Previdenza, pronto il decreto Sconti a imprese e lavoratori

L’accoglimento del piano esclude una manovra per il 2005


Il decreto legislativo sulla previdenza complementare è pronto e verrà presentato in Consiglio dei ministri venerdì prossimo dal titolare del Welfare, Roberto Maroni. Diverse le novità. Oltre alla compensazione per le imprese, un regime fiscale agevolato e la possibilità per il lavoratore di cambiare decisione. Viene, inoltre, confermato alla Covip un super ruolo di controllo. Previsto infine, ma non da questo decreto, che «in un prossimo futuro e previo confronto con i sindacati, le Regioni e le autonomie» come precisa Maroni, anche gli statali potranno accedere ai fondi integrativi. Critica la Cgil che non esclude un ricorso alla Consulta perché sostiene l’incostituzionalità del regime fiscale diverso per la previdenza complementare e per quella obbligatoria.
Silenzio-assenso. Il primo gennaio prossimo scatta il semestre durante il quale il lavoratore potrà decidere se destinare una quota del suo Tfr ai fondi pensione oppure continuare a mantenere la liquidazione presso il datore di lavoro. Nel primo caso, a partire dal 1° luglio 2006, il lavoratore potrà girare l’intero Tfr in un fondo da lui scelto. Nel secondo caso, però, potrà sempre cambiare idea. Se il lavoratore, invece, decide di non esprimersi nei sei mesi previsti allora si aprono tre possibilità: il datore di lavoro può trasferire il Tfr che sta maturando al fondo negoziale; il Tfr può essere trasferito a una delle forme pensionistiche a cui l’azienda ha aderito; in caso di mancanza di un fondo, il Tfr finisce nel fondo complementare dell’Inps.
Fondi per gli statali. Nella legge delega è previsto che progressivamente le norme per la previdenza complementare vengano estese anche ai lavoratori del pubblico impiego.
Compensazioni per le imprese. Le aziende costrette a rinunciare alla fonte di finanziamento rappresentata dal Tfr potranno dedurre dal reddito d’impresa il 4% dell’ammontare del Tfr annualmente destinato ai fondi integrativi. Percentuale che sale al 6% per le imprese con meno di 50 dipendenti.
Fondo garanzia per Pmi. Servirà per facilitare l’accesso al credito delle piccole e medie imprese in seguito al decollo della previdenza integrativa.
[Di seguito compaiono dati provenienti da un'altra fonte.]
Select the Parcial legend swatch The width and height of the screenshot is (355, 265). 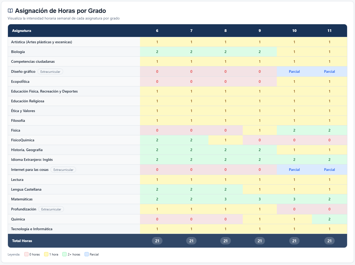click(x=87, y=254)
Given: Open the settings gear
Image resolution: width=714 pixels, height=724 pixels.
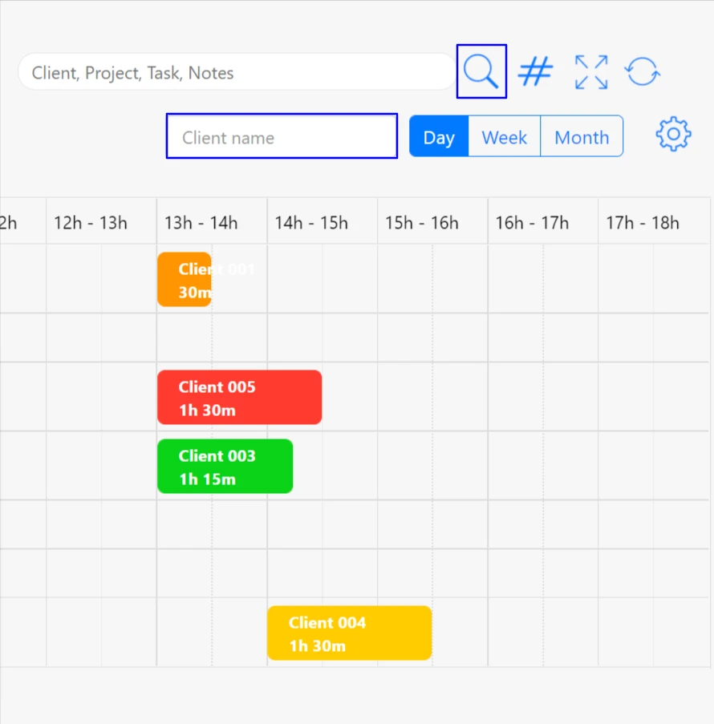Looking at the screenshot, I should [x=673, y=134].
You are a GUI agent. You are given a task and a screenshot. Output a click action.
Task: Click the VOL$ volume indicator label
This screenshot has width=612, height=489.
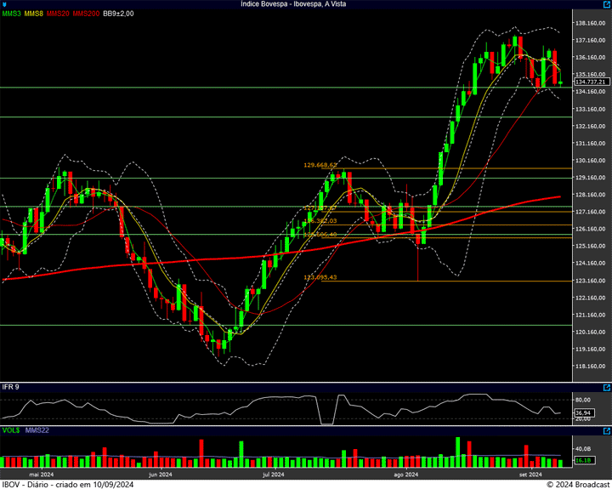point(11,431)
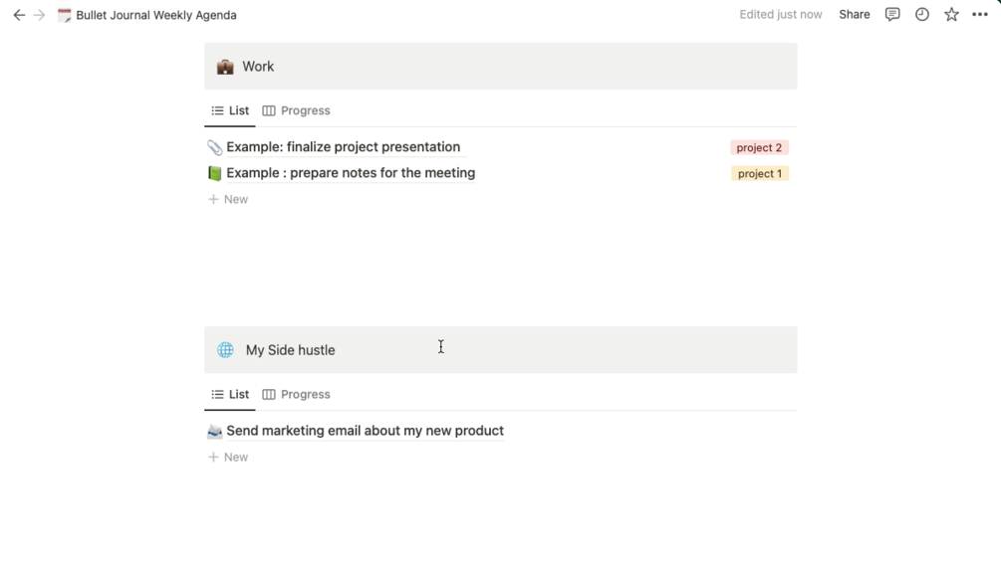Click the back navigation arrow
The height and width of the screenshot is (575, 1001).
click(19, 15)
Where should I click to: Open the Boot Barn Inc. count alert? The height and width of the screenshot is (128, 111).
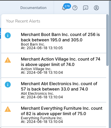(54, 41)
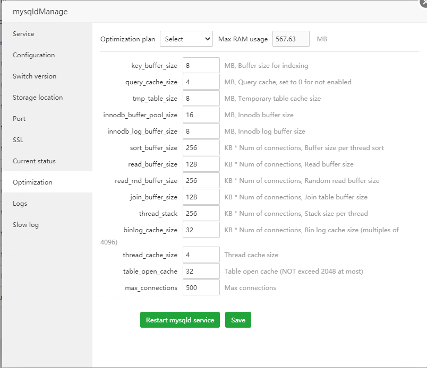Focus the query_cache_size input

201,82
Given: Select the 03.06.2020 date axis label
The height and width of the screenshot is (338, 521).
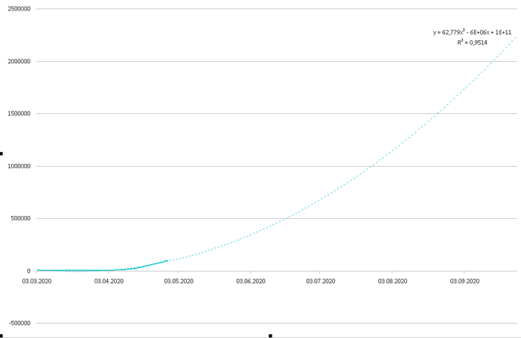Looking at the screenshot, I should (250, 281).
Agevolazioni fiscali. Sui fondi complementari, l’imposta è fissata al 15% e diminuirà dello 0,30% per ogni anno di versamento al fondo superiore al quindicesimo. In pratica, con 35 anni di versamento, l’aliquota scende al 9%.
Vigilanza a Covip. Avrà un super ruolo di controllo e di governance sui fondi. L’esercizio della previdenza integrativa, quindi, è subordinato all’autorizzazione della Covip. La commissione avrà due mesi di tempo per autorizzare o no il via libera al fondo. Chi eserciterà illegamente potrà essere punito con 6 mesi di reclusione e con una multa da 5.200 a 25mila euro.
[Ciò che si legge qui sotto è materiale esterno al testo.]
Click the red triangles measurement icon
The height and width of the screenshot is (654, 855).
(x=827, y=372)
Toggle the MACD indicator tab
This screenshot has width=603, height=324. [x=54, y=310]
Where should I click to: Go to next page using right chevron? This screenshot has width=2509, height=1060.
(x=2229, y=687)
Anticipi. Prevista la possibilità, in gravi situazioni di salute, di chiedere un anticipo fino al 75% della posizione maturata. Dopo 8 anni di iscrizione al fondo, si potrà ottenere fino al 50% per l’acquisto della prima casa
Risorse. Il governo ha previsto uno stanziamento di 20 milioni di euro nel 2005, 200 nel 2006 e 506 nel 2007.